Defense missile batteries deployed as precaution in case Hizbullah retaliation for Mughniyeh killing.
By JERUSALEM POST STAFF
Israel has deployed a battery of US-made Patriot air defense missiles near the northern port city of Haifa as part of precautions against a possible attack by Lebanon's Hizbullah in response to the assassination last week of the group's top commander, Israeli security officials said Monday.
The officials said the battery was put on standby Sunday for the first time since Israel's monthlong war with Hizbullah in the summer of 2006, when the Lebanese guerrillas fired nearly 4,000 rockets into northern Israel. The officials spoke on condition of anonymity because of the sensitivity of the matter.
Patriot batteries were first deployed in Israel during the 1991 Gulf War, but they failed to stop most of the 39 Scud missiles launched by Saddam Hussein's Iraq. They were originally designed to intercept aircraft, and Israeli media reported their role in the current situation would be to shoot down bomb-laden pilotless planes as well as rockets.

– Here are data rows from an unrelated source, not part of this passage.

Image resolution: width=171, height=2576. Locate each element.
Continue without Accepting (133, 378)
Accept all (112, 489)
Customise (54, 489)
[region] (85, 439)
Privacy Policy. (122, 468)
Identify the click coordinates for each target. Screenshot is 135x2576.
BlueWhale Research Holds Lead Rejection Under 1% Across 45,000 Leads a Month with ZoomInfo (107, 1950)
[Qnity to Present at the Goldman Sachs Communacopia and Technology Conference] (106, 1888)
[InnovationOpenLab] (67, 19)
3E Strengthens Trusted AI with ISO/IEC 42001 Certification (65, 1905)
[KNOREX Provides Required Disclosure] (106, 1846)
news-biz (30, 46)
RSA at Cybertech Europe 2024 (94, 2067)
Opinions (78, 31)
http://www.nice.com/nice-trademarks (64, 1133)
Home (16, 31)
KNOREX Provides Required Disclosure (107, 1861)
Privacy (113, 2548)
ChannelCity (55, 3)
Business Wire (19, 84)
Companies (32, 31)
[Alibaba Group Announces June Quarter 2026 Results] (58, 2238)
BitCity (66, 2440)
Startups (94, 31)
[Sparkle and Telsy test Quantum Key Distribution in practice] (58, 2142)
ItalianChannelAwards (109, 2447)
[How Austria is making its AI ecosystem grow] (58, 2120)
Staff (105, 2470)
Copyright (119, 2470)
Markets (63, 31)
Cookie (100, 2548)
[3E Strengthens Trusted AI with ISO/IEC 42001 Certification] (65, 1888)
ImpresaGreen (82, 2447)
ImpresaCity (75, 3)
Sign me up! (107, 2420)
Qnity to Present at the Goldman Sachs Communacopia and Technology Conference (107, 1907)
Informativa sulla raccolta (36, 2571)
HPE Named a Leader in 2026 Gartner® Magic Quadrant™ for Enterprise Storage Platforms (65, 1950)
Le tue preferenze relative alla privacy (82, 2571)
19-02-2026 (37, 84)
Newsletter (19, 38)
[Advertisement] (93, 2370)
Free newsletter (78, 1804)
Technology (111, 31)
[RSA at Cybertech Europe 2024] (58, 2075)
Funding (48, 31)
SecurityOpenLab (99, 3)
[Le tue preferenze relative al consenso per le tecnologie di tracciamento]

The IDF said it was not its policy to comment on what a spokesman called "operational readiness,"
Defense Minister Ehud Barak said Israel is "prepared on all fronts" for an attack.
Hizbullah and its Iranian backers swiftly blamed Israel for last week's assassination of top Hizbullah commander Imad Mughniyeh in Damascus. The government denied involvement, but Israel is widely believed to have carried out similarly daring, complex and deadly strikes against other terror masterminds in the past.
Following the Mughniyeh assassination, Hizbullah vowed to hit Jewish targets outside Israel in retaliation.
Israel blamed Mughniyeh for the 1992 bombing of its embassy in Buenos Aires, Argentina, which killed 29 people. Argentina linked him to the 1994 bombing of a Buenos Aires Jewish center that killed 85 people.
He was also linked to bombings that killed hundreds of US military personnel in Lebanon and Saudi Arabia.